Health benefits of cabbage
- Cabbage, being a good source of potassium, calcium and magnesium helps maintain bone health and strength.
- It helps maintain low blood pressure.
- Cabbage is full of Vitamin K which helps with mental function and concentration.
- Vitamin C and sulfur in cabbage help in detoxing the body.
- Cabbage is a smart carb (with only 33 calories per cup) high in fiber and low in fat, which helps in weight loss.
- Glutamine in cabbage is an anti-inflammatory agent.
- The antioxidant properties of cabbage helps maintain skin, hair and nail health.

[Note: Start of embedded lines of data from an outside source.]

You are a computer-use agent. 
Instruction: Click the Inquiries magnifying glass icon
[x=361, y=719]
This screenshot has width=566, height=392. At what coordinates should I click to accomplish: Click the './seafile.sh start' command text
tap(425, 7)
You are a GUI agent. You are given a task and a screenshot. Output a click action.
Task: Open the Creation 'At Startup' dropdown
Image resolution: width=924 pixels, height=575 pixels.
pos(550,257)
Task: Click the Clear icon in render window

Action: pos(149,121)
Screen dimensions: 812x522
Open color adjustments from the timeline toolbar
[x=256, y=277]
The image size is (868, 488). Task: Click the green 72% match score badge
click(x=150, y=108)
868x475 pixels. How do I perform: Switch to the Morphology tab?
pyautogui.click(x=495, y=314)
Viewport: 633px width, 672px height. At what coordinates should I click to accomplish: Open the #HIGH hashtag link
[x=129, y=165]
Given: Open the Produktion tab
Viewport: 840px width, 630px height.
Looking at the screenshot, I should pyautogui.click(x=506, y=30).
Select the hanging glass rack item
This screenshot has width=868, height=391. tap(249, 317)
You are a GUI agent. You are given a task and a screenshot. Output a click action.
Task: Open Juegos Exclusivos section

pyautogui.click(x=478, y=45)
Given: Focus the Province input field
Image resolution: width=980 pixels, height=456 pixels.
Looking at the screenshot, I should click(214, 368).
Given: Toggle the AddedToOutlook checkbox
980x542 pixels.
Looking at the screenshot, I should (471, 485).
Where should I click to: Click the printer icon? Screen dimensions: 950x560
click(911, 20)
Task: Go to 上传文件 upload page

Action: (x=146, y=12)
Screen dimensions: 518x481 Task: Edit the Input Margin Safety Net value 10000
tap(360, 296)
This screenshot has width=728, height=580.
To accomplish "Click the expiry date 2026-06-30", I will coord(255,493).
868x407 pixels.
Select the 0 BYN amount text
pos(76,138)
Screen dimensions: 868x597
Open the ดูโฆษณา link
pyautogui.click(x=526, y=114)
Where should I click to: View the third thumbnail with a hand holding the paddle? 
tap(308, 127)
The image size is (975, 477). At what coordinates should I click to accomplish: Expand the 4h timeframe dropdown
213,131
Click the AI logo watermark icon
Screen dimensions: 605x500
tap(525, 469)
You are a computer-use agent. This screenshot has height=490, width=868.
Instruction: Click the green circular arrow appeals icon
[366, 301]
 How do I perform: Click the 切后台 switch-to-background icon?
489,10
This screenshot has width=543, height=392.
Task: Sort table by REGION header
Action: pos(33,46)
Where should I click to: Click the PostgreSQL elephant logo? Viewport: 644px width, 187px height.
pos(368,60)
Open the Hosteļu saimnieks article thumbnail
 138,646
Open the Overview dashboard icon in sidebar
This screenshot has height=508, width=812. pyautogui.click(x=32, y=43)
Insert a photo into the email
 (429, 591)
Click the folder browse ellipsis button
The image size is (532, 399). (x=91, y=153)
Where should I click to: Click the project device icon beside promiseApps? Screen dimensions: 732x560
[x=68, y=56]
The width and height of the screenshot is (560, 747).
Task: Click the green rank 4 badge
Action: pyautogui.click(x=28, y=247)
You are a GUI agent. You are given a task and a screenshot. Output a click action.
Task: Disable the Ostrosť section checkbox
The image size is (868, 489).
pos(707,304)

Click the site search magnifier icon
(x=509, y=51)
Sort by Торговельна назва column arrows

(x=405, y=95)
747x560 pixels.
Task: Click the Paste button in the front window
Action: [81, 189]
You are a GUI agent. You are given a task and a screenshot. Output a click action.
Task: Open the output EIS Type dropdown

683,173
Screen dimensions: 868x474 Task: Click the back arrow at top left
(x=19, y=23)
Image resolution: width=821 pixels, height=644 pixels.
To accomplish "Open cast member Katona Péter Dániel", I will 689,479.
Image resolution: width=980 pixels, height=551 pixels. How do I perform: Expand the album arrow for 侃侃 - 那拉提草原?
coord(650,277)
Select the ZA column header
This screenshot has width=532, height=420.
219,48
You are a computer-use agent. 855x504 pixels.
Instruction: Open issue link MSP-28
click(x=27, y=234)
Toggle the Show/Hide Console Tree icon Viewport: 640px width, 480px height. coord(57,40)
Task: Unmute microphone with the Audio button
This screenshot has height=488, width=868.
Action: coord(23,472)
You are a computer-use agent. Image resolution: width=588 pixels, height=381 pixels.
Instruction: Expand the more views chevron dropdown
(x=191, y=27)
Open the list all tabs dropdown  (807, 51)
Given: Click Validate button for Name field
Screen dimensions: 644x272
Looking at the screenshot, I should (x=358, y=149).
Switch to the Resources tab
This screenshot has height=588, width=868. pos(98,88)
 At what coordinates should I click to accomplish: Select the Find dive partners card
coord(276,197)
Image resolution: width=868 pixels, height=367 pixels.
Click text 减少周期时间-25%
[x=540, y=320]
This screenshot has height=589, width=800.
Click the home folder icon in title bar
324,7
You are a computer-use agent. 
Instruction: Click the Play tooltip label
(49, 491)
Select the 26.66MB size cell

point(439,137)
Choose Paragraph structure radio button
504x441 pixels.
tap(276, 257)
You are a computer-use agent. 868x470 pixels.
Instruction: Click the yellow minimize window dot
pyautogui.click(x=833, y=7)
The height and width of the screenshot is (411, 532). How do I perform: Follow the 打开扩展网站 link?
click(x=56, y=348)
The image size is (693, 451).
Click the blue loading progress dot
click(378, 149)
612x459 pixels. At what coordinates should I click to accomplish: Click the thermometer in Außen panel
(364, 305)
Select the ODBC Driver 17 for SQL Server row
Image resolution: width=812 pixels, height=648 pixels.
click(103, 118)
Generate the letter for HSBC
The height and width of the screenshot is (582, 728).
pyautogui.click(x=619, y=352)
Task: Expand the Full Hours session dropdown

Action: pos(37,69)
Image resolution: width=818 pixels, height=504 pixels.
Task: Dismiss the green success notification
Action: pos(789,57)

- Cabbage, like carrots, is full of beta-carotene which makes it good for the eyes, too.
- It is also rich in Vitamin C that boosts your immune system.
Health benefits of Turmeric
- Turmeric is well known for its antioxidant and anti-inflammatory properties from its main component, curcumin.
- Curcumin also boosts levels of the brain hormone BDNF that fights degenerative processes in the brain.
- Curcumin has been studied as a beneficial herb in cancer treatment and been found to affect cancer growth, development and spread at the molecular level.
- Curcumin lowers the risk of heart disease by improving the function of the endothelium, which is the lining of your blood vessels.
- Curcumin can help treat symptoms of arthritis.